◆ Task description
In the records below, find the line containing "Where should I click to: Click" and transcribe it and every line after it exactly; leave the pictures out.

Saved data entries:
◇ ◇ ◇ ◇

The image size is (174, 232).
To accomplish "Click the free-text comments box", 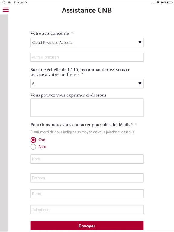I will [x=87, y=108].
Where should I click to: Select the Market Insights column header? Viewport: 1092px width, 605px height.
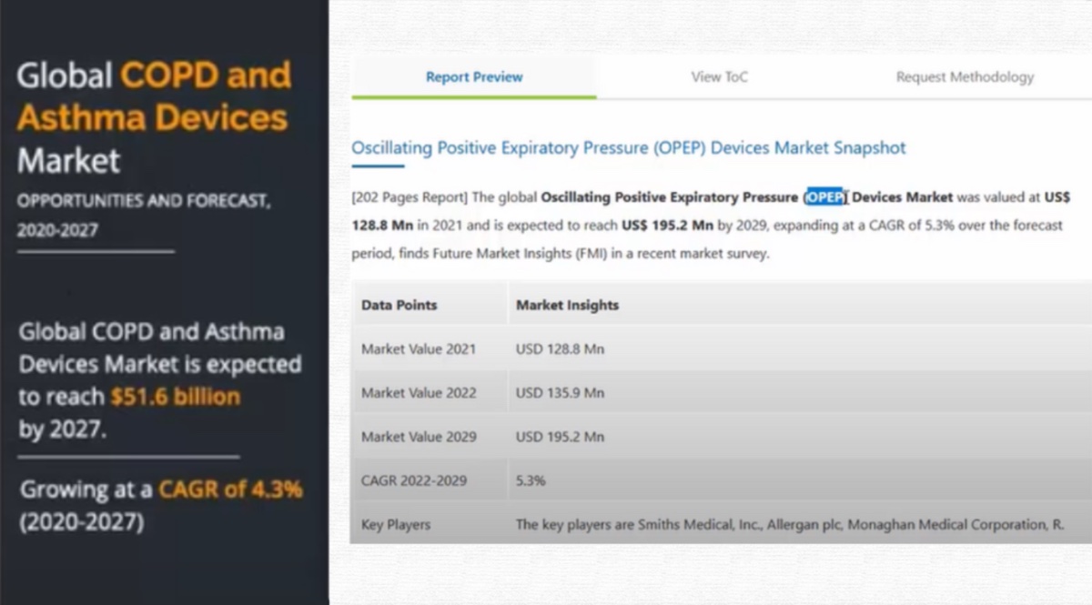[x=567, y=306]
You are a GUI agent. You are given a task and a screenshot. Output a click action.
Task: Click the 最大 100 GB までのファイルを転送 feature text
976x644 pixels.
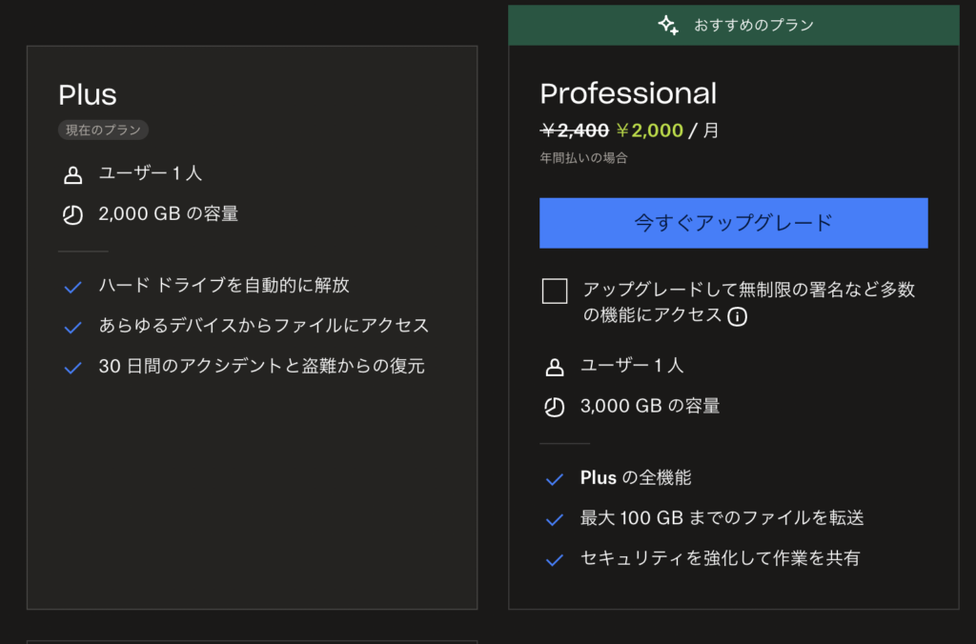(722, 518)
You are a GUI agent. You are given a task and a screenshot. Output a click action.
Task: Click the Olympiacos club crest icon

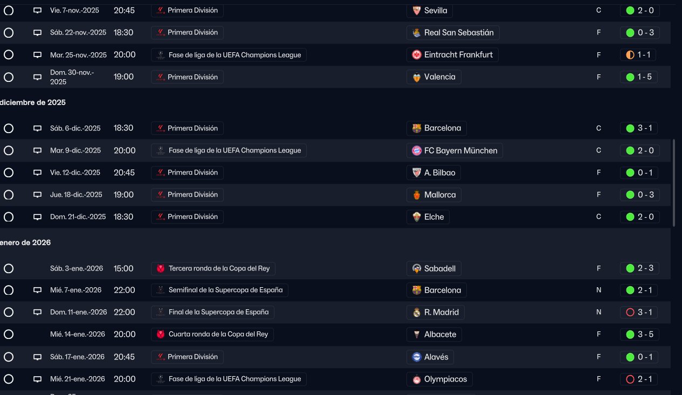click(416, 379)
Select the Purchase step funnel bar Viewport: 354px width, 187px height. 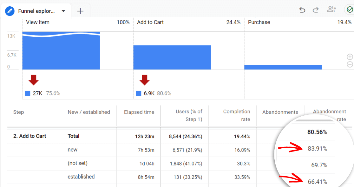tap(283, 67)
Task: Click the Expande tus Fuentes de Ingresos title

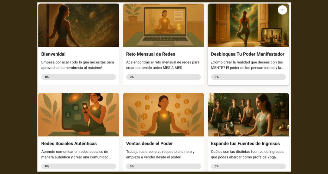Action: click(x=245, y=143)
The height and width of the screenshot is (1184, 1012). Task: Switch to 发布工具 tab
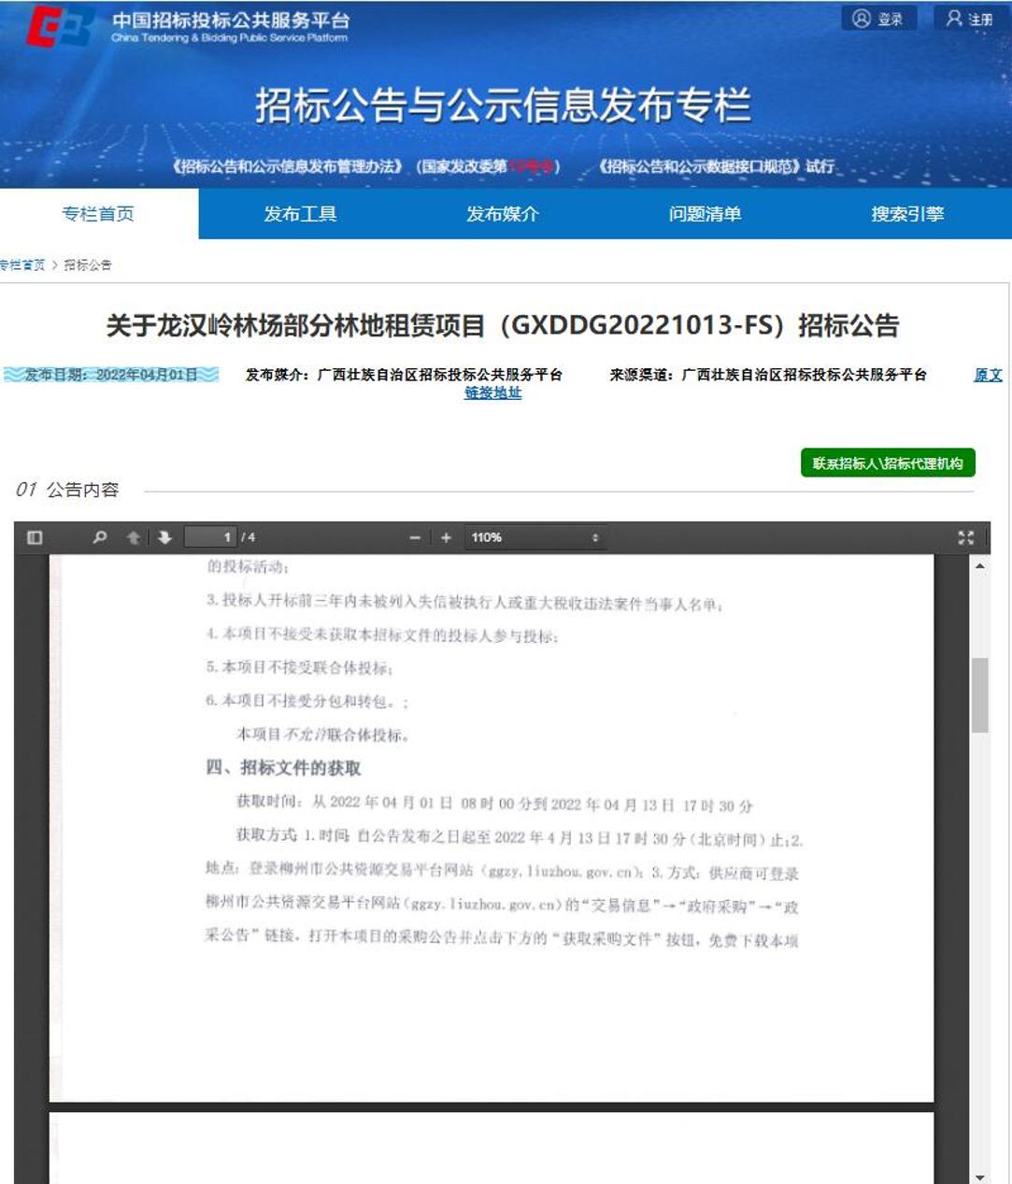300,214
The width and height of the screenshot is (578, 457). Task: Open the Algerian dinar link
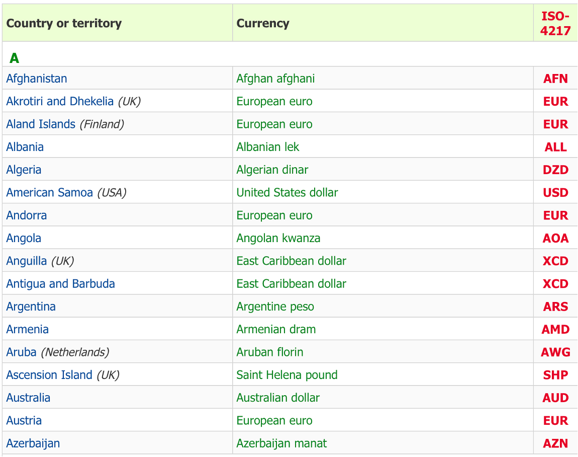point(272,170)
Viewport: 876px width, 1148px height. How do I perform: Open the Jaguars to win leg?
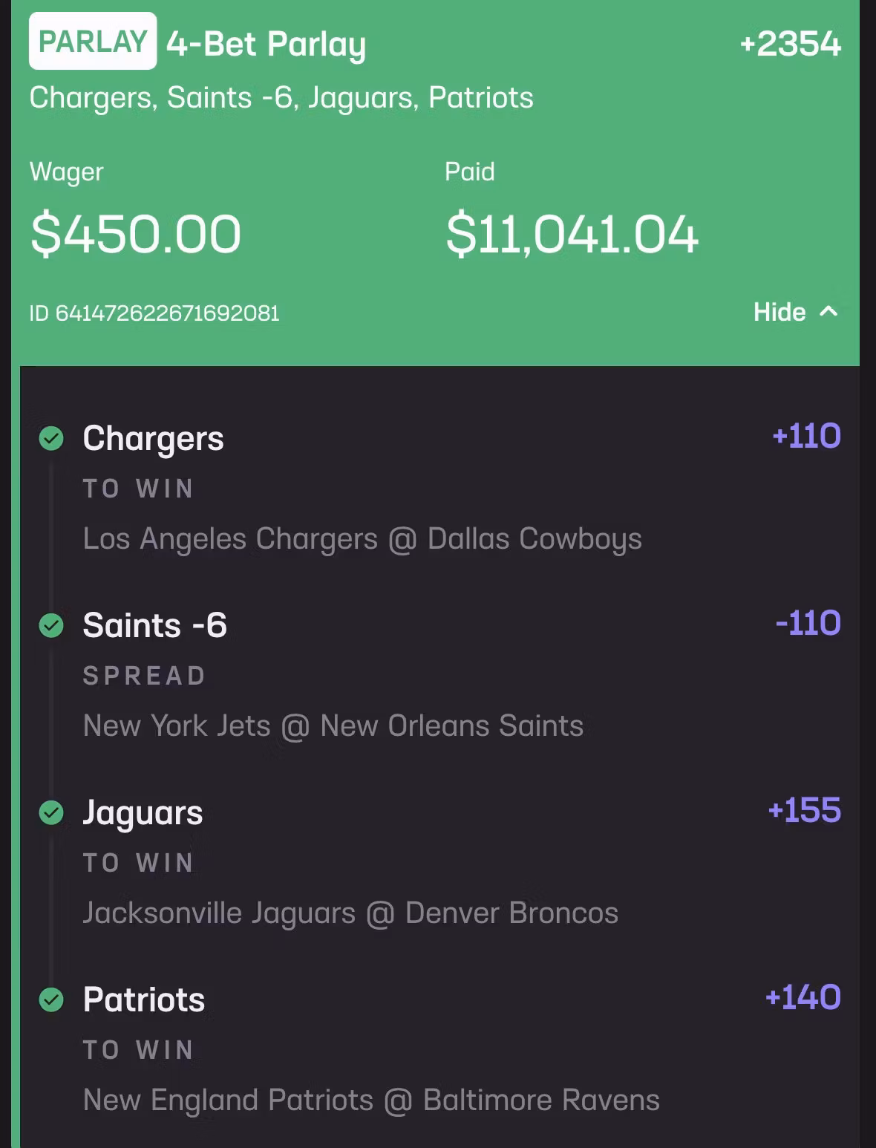coord(143,812)
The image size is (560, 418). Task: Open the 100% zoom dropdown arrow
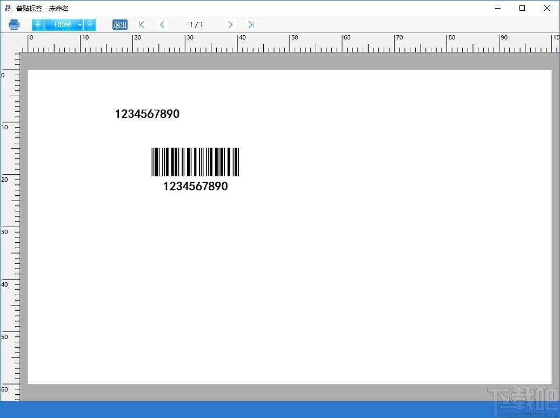79,25
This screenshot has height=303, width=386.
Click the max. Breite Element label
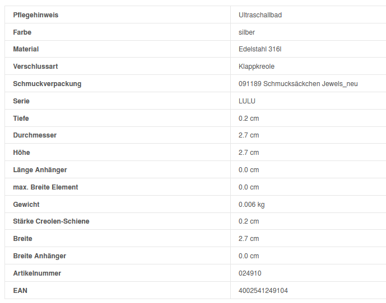45,187
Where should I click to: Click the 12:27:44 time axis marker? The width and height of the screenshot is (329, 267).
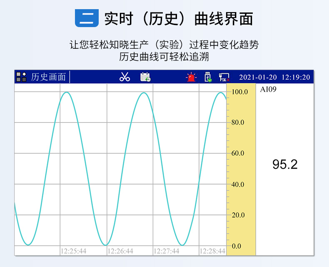click(167, 251)
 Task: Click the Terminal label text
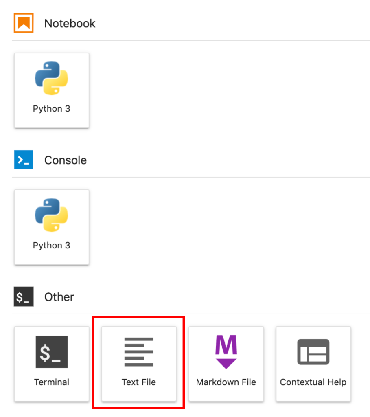(x=51, y=382)
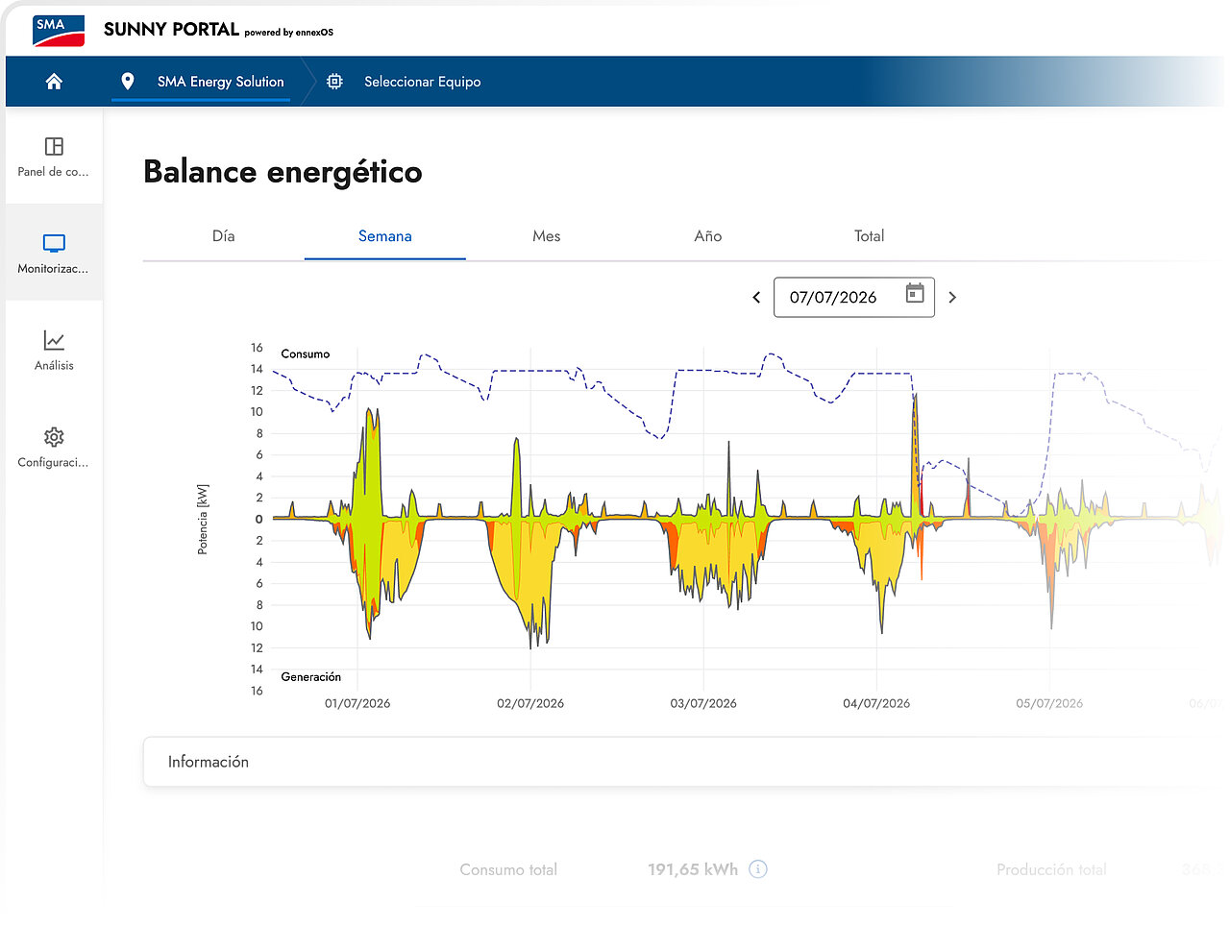This screenshot has width=1230, height=926.
Task: Switch to the Año tab
Action: (x=708, y=236)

◇ ◇ ◇ ◇

◆ Exercise result
Where should I click to: Click the 12:27:44 time axis marker? The width and height of the screenshot is (329, 267).
click(167, 251)
 Task: Click the Terminal label text
(x=51, y=382)
This screenshot has width=1230, height=926.
Task: Switch to the Año tab
Action: (x=708, y=236)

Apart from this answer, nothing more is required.